We will develop a city charter on rough sleeping to create a more effective consensus for the integration of the necessary safety net better with the engagement and momentum of a pathway. 


6. A fresh start for basic council services

Jamie Dalzell - Spokesperson on Finance and Resources

The basics of council service have been overlooked by the Labour council. Council tenants have been taken for granted with one in nine homes falling below decent standards and maintenance funds going unspent. Public toilets are to be closed rather than invested in and improved. Planning issues have gone too long unresolved. Complaints overall have nearly tripled. 


In addition to revising underlying priorities, we will involve elected councillors in reviewing performance data, including residents’ survey feedback, enabling them to decide any corrective action. 


7. A fresh start for a low traffic city

Tim Bick - Group Leader


The pandemic has shown us life with fewer vehicles on our roads and easier cycling. We’d like to lock in that benefit to air quality and climate change, as the need for mobility returns. We support the current localised experiments in reducing traffic and encouraging cycling, so long as consultation is meaningful.

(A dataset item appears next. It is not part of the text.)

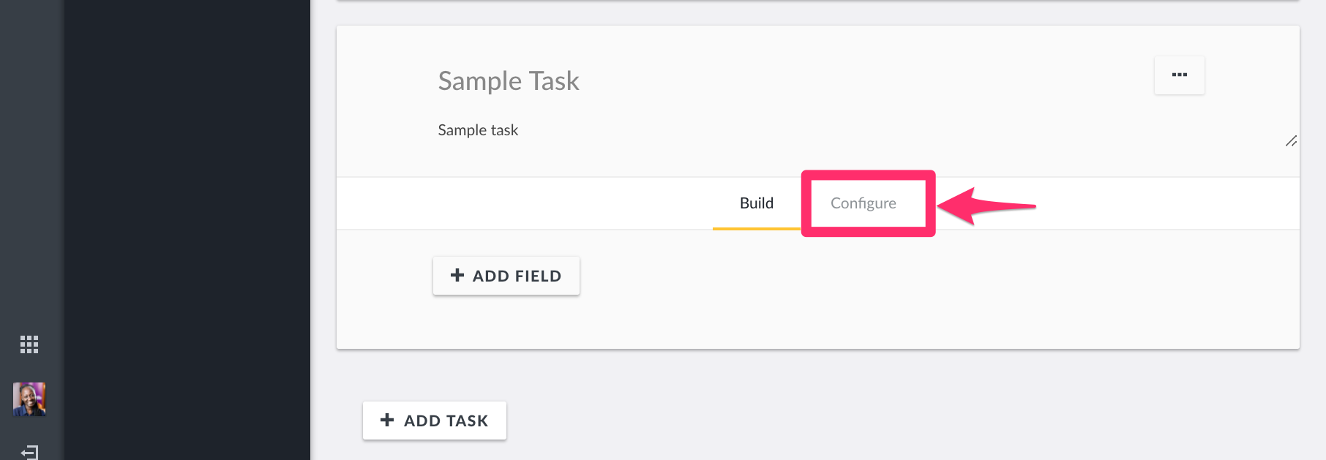Open the three-dot options menu for Sample Task
The image size is (1326, 460).
coord(1180,75)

It has become more urgent to avoid this concentrating more congestion on fewer roads - with public transport still getting no better.  We will work through the Greater Cambridge Partnership for a ‘low traffic city’ - a combined strategy to reduce car trips and fund high quality, accessible public transport as an alternative.


8. A fresh start for an inclusive economy


Cambridge’s economy has thrived to the benefit of many; but fast growth has seen some get ahead and others left behind, accentuating disparities. We will work to make partners out of business, to understand their needs and engage them in the needs of the wider community which we share, which an inclusive city needs. Skills shortages and joblessness are two sides of the same coin, as are scarce housing and long-distance commuting; and changes in retail and the future of the high street.

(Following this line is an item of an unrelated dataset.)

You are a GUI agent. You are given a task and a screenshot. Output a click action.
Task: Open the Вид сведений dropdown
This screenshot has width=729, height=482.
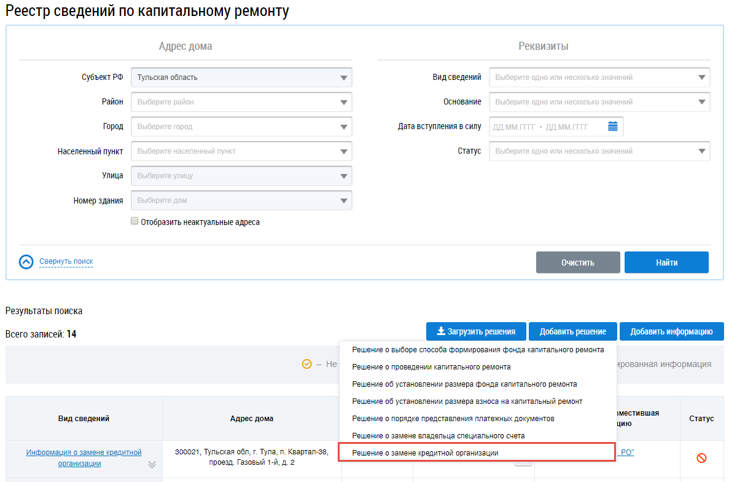(x=599, y=77)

“Putting something back into the community” is exemplified by many employers, but we would like to try and take it still further in recognition of the social impact of fast growth within the city.


9. A fresh start to governing our city


Cambridge is a city, but doesn’t have the powers that should go with it; unlike other dynamic small cities like Bath, Brighton and York, or nearby Peterborough and Bedford. We are prisoners of a county council that is actively hostile to urban transport needs, making joined-up policy from homelessness to the city centre unnecessarily difficult. 


Cambridge must gain the right to tackle its own problems and to work with our neighbours on an equal footing.  We will consult with major local employers, universities and our closest neighbours in South Cambridgeshire, on initiating the case for a unitary council.